Over 20% of children will experience some problems with learning during their schooling that can have a negative impact on their academic attainment, wellbeing, and longer-term prospects. Traditionally difficulties are grouped in diagnostic categories like attention deficit hyperactivity disorder (ADHD), dyslexia, or conduct disorder. Each diagnostic category is associated with certain behaviours that need to be present for the label to be applied. However, children’s difficulties often span multiple domains. For instance, a child could have difficulties with paying attention in the classroom (ADHD) and could also have a deficit in reading (dyslexia). This makes it difficult to decide which diagnostic label is the most appropriate and, consequently, what support to provide. Further, there can be a mixture of difficulties within a diagnostic category. For instance, children with ADHD can have mostly deficits with inattention or hyperactivity, or both. This heterogeneity makes research on the mechanisms behind these disorders very difficult as each subtype may be associated with specific mechanisms. However, there is currently no agreement about the presence, number, or nature of subtypes in most developmental disorders.

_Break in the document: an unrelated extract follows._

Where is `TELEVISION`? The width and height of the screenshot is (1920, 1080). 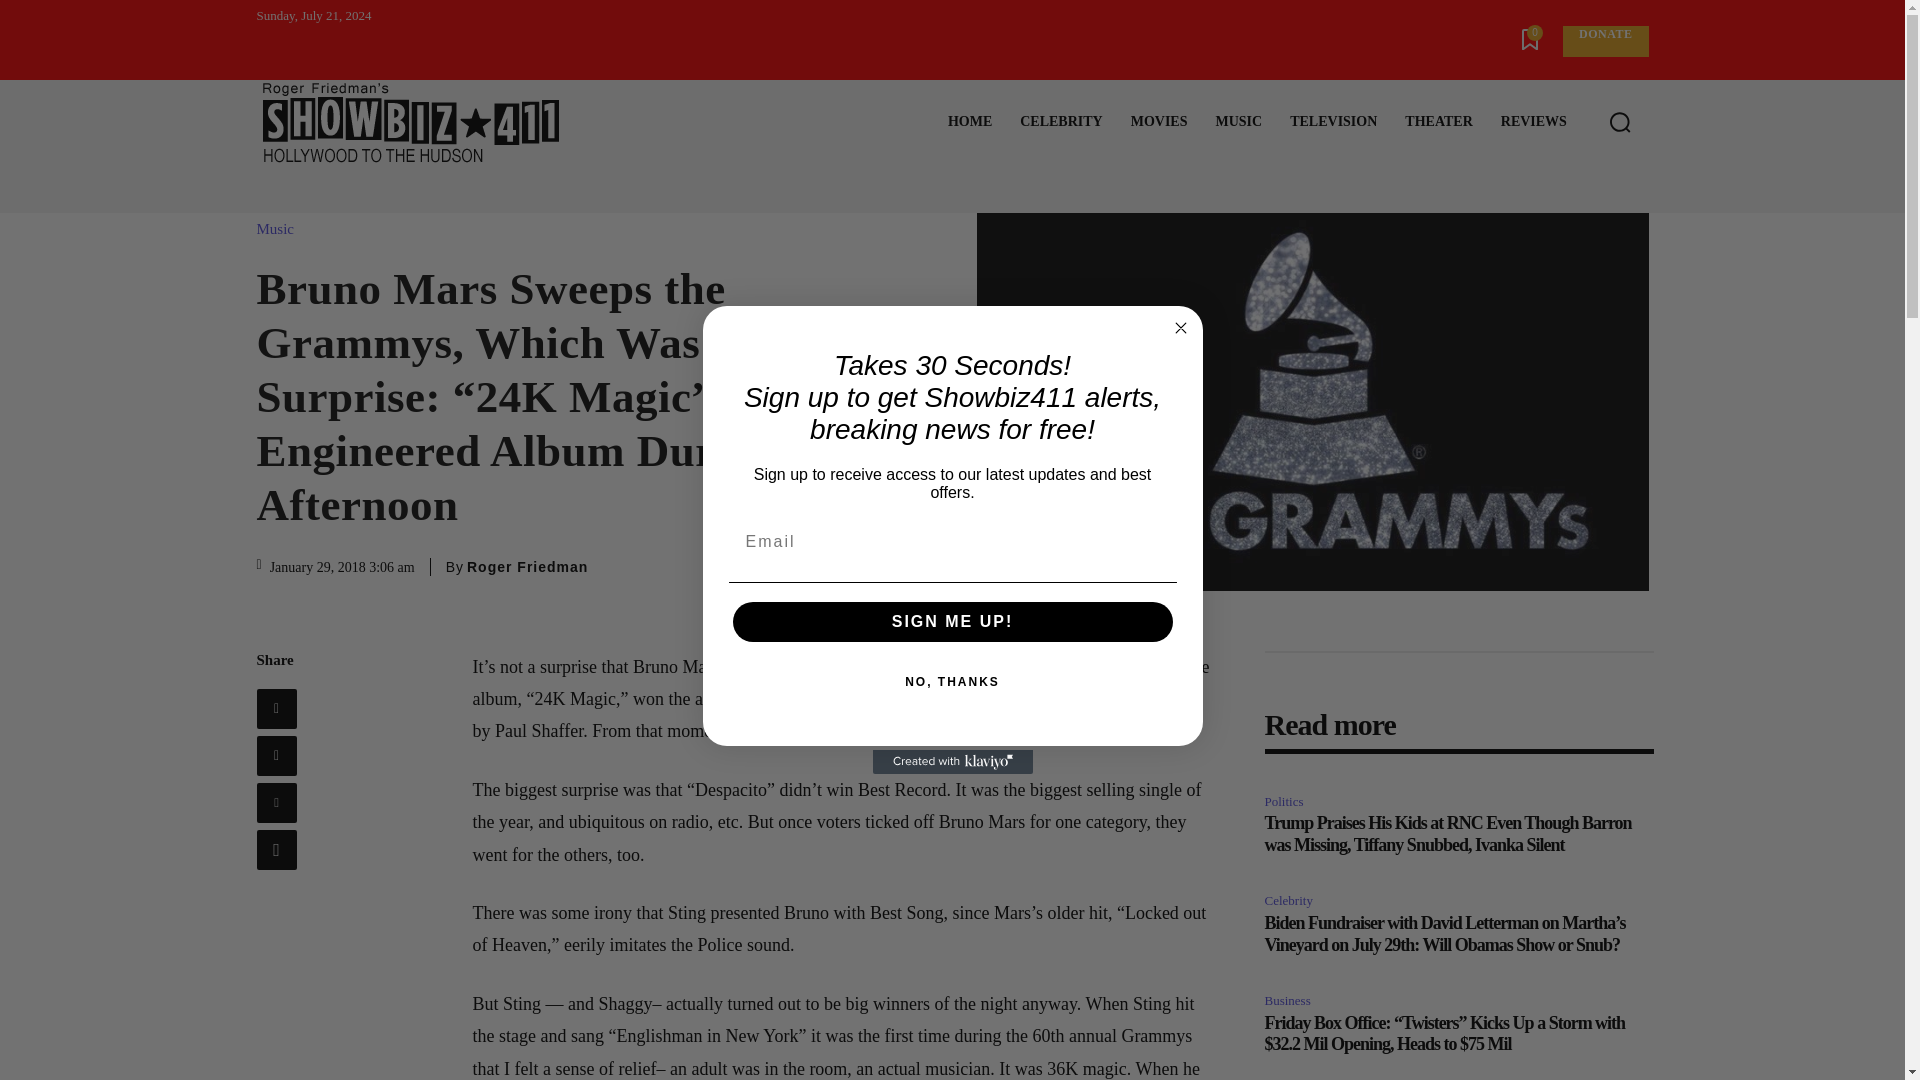
TELEVISION is located at coordinates (1333, 122).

In our latest study, we applied a new approach to group behavioural difficulties in a large sample of children who attended the Centre for Attention, Learning, and Memory (CALM). This sample is a mixed group of children who were referred because of any difficulty relating to attention, learning, and/or memory. The parents of the children filled in a questionnaire that is often part of the assessment that informs the advice of education specialists on the most appropriate support for a child. The questionnaire contained questions like “Forgets to turn in completed work”, “Does not understand what he/she reads”, or “Does not get invited to play or go out with others”. In our analysis, we grouped children by the similarity of ratings on this questionnaire using a data-driven algorithm. The algorithm had two aims: a) form groups that are maximally different b) groups should contain cases that are as similar as possible. The results suggested that there were three groups of children with: 1) primary difficulties with attention, hyperactivity, and self-management 2) primary difficulties with school learning, e.g. reading and maths deficits 3) primary difficulties with making and maintaining friendships.
Next, we investigated if the behavioural profiles identified through the algorithm also show differences in brain anatomy. We found that white matter connections of the prefrontal and anterior cingulate cortex mostly strongly distinguished the groups. These areas are implicated in cognitive control, decision making, and behavioural regulation. This indicates that the data-driven grouping aligns well with biological differences that we can investigate in more detail in future studies.